Jimmy is going to move back to Manicaland, but not to her village. She plans to make her way to the diamond mines in Marange and on to Manica in Mozambique, where there are many white and Asian men with exotic tastes. ‘Just a little licking here, a little sucking there, and I will make more than I make in Harare.’
I listened as they laughed and talked about their plans until Synodia came to tell us that it was time. We all got up. ‘We will see you soon,’ Jimmy said.
I wondered for how long they would come. Will they still come in one year, in three years, in five? Will they come in ten? Will they care if I die here, if I am given a pauper’s funeral and buried in an unmarked grave, like Mavis Munongwa? They will forget this place. They should forget this place. They will forget me.
‘Memory, don’t cry,’ Verity said, and reached for my hand.
‘It is nothing,’ I said. ‘My eyes are hurting today.’
They all embraced me before they left, Jimmy so strongly that she lifted me off my feet, and as I walked back to my cell I carried with me the mingled smell of their perfumes.
9
I am reaching the end of this notebook. I will not write again. I will give this to you when I see you, together with the other notebooks that I asked you to give back to me so that I could read over them again. We will know next week whether or not I will get a new trial. There is enough in what I have told her to make my conviction unsafe, Vernah says. All the evidence pointing to my guilt is purely circumstantial.
Joyi has read them all. With all the treachery of my imperfect recall, the notebooks have helped us to construct our collective memory. Joy marvels at what I remember. ‘What you have here is a book of memory,’ she said.
‘Isn’t that in Shakespeare?’ I said.
‘It’s in the Bible,’ she said, ‘The Book of Malachi. “Those who feared the Lord spoke to one another and he gave attention to them and a Book of Memory was written before Him.”’
Joy told me something that I had forgotten, or perhaps had never known. ‘Baba says she chose all our names. She never regretted us.’
‘Just look at what she named us,’ I smiled. ‘Gift and Joy.’

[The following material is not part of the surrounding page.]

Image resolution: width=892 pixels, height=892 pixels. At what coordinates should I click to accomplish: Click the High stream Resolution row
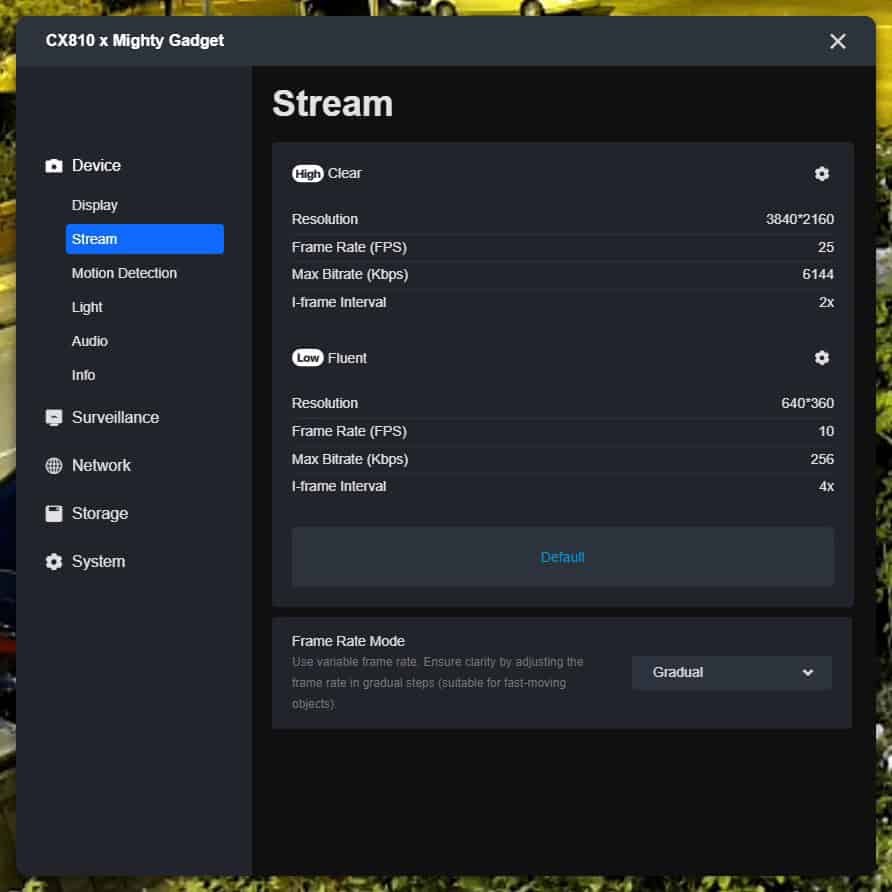(562, 219)
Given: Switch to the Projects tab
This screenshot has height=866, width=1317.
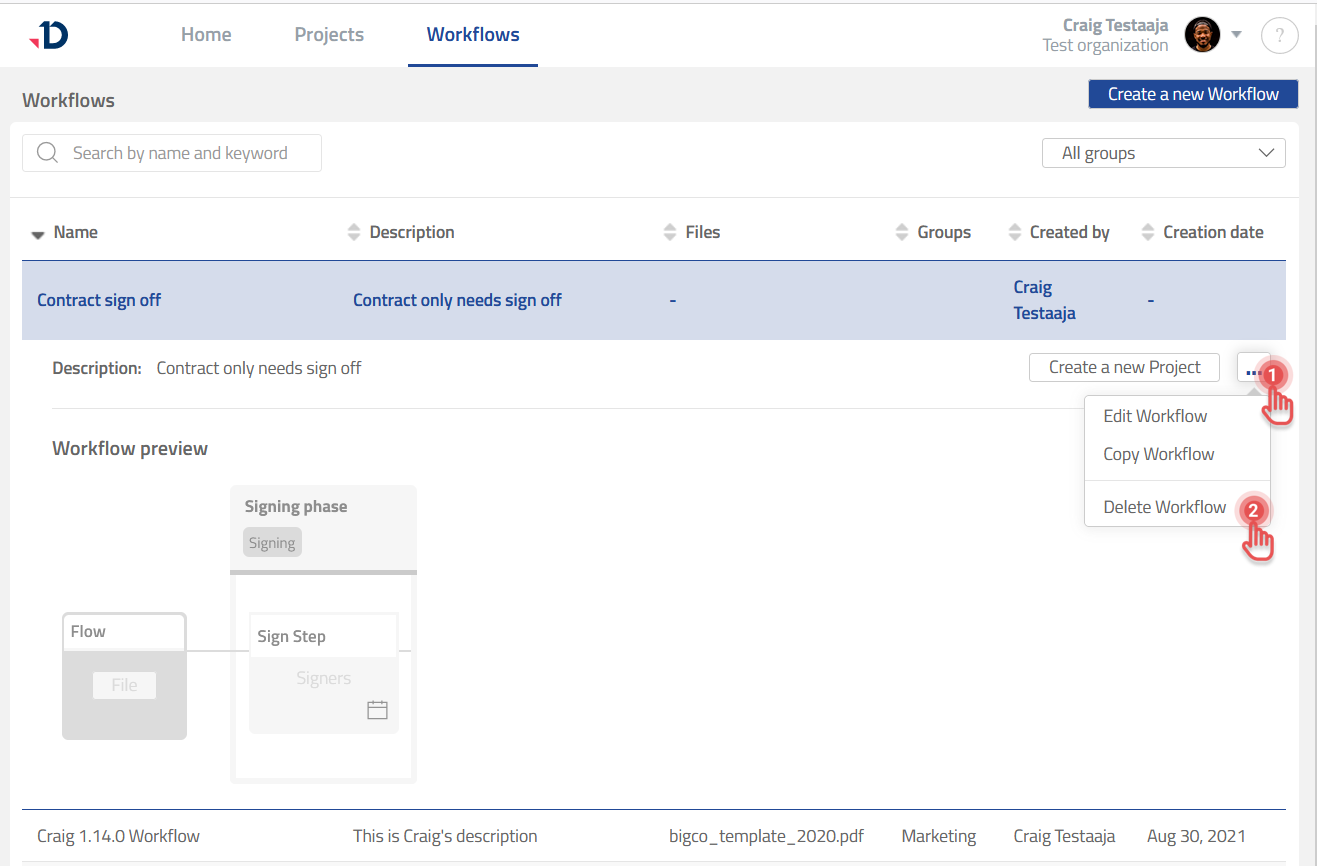Looking at the screenshot, I should tap(329, 34).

‘Memory and Moreblessings,’ said Joy.
We talk about the past, but when the pain is too much to bear we reach for other subjects. Joy has told me about what it means to be in her order. She is a female Jesuit. She has told me about Ignatius of Loyola, who says that to be spiritual means to listen to the deeper levels of our experiences, to the knowledge that there is something good and worthy to be found even in suffering. That God means for us to find meaning in things that happen to us, even the very worst.
She has chosen to respond to our past by choosing to see it as a mysterious way in which God operates. There is a neat and terrible logic to the idea that these were no random events at all, but a pattern drawn by an unseen hand. But no god can be that terrible, that vengeful. That God is not relentless or sardonic enough — but maybe something like the Moirae, the three Fates spinning for each man the thread of life, measuring it out and then snipping it with those abhorred shears at the appointed time.